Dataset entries
****************************************

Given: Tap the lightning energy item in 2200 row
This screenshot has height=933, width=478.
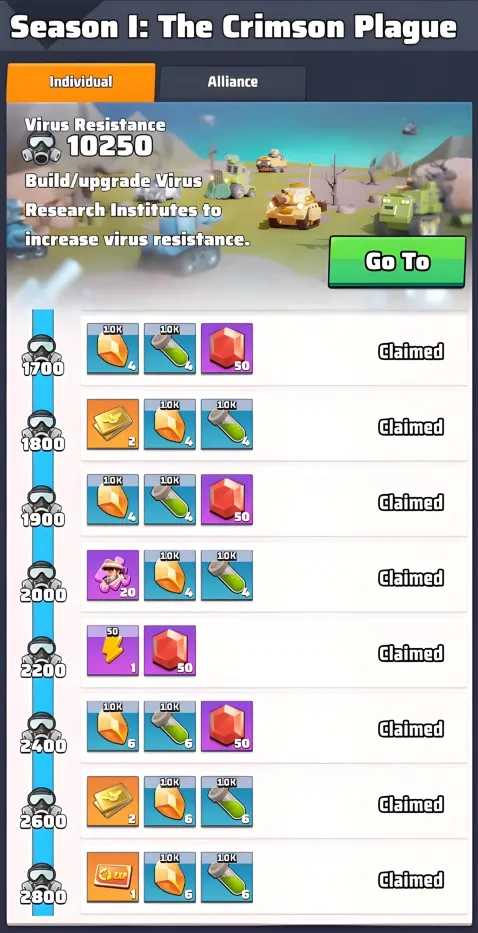Looking at the screenshot, I should coord(113,651).
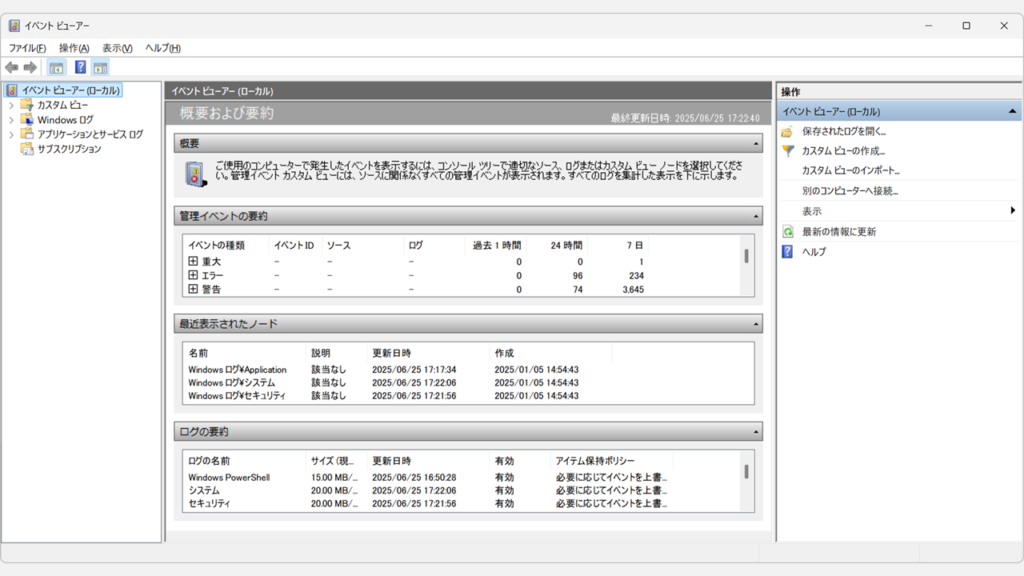Screen dimensions: 1024x576
Task: Click the forward arrow in toolbar
Action: coord(30,68)
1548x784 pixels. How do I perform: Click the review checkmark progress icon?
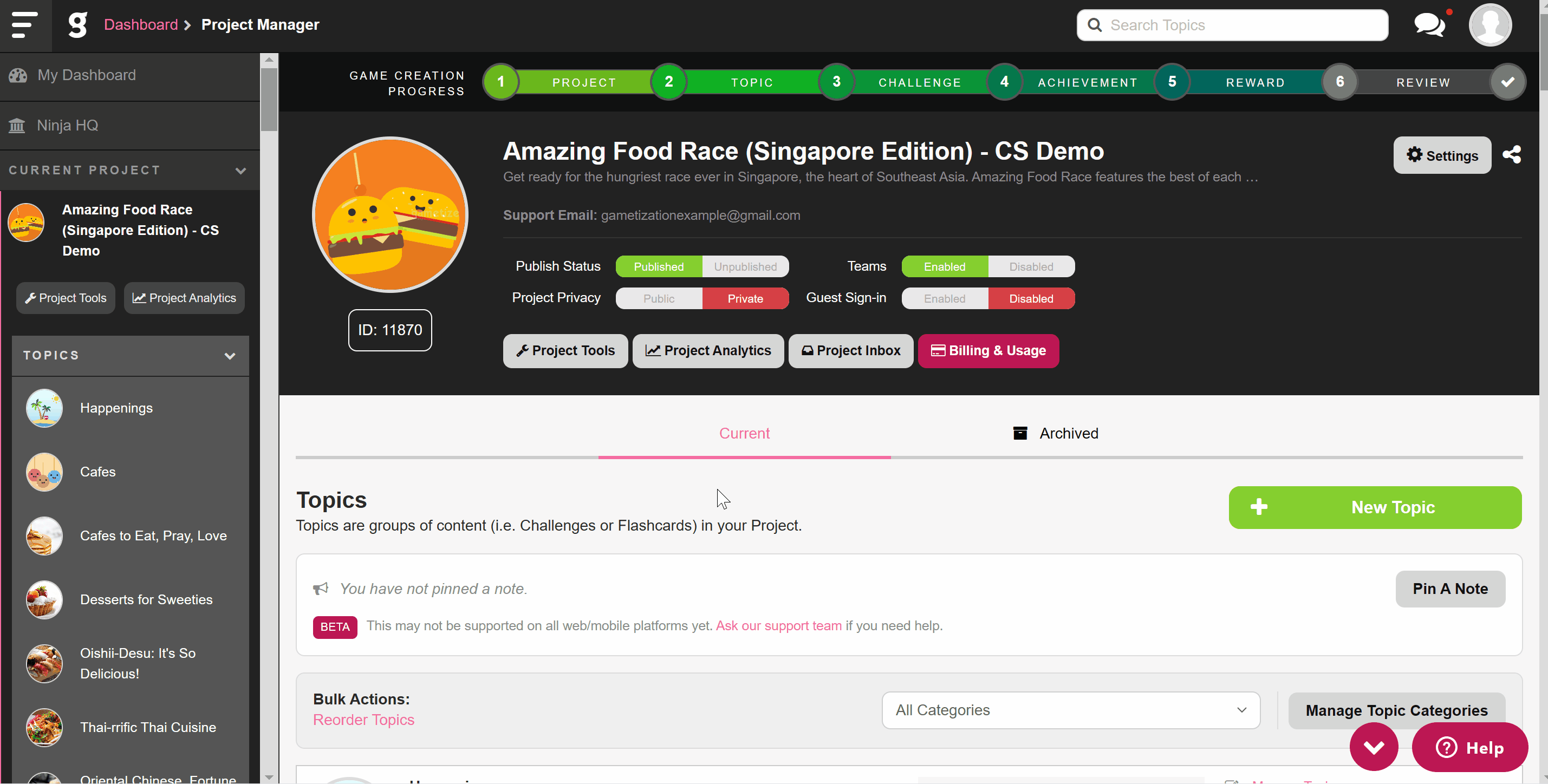[1508, 82]
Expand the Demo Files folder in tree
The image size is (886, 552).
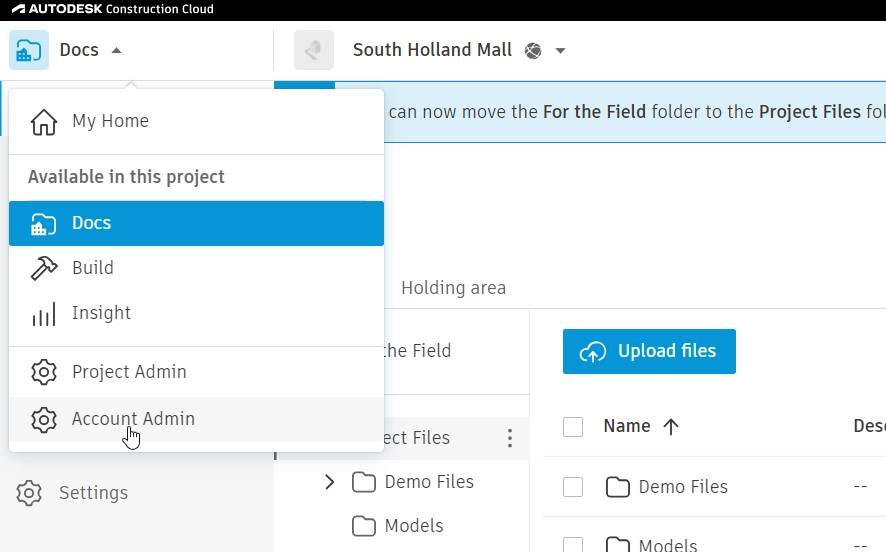(x=329, y=482)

****************************************

- What is needed:
Reproduce precisely the lines of the entries above, from the one containing "1548x784 pixels. How" through the final one, both ends included, and omit the pictures.

- Finished exercise:
1548x784 pixels. How do I perform: Click the review checkmark progress icon?
[1508, 82]
Expand the Demo Files folder in tree
The image size is (886, 552).
(x=329, y=482)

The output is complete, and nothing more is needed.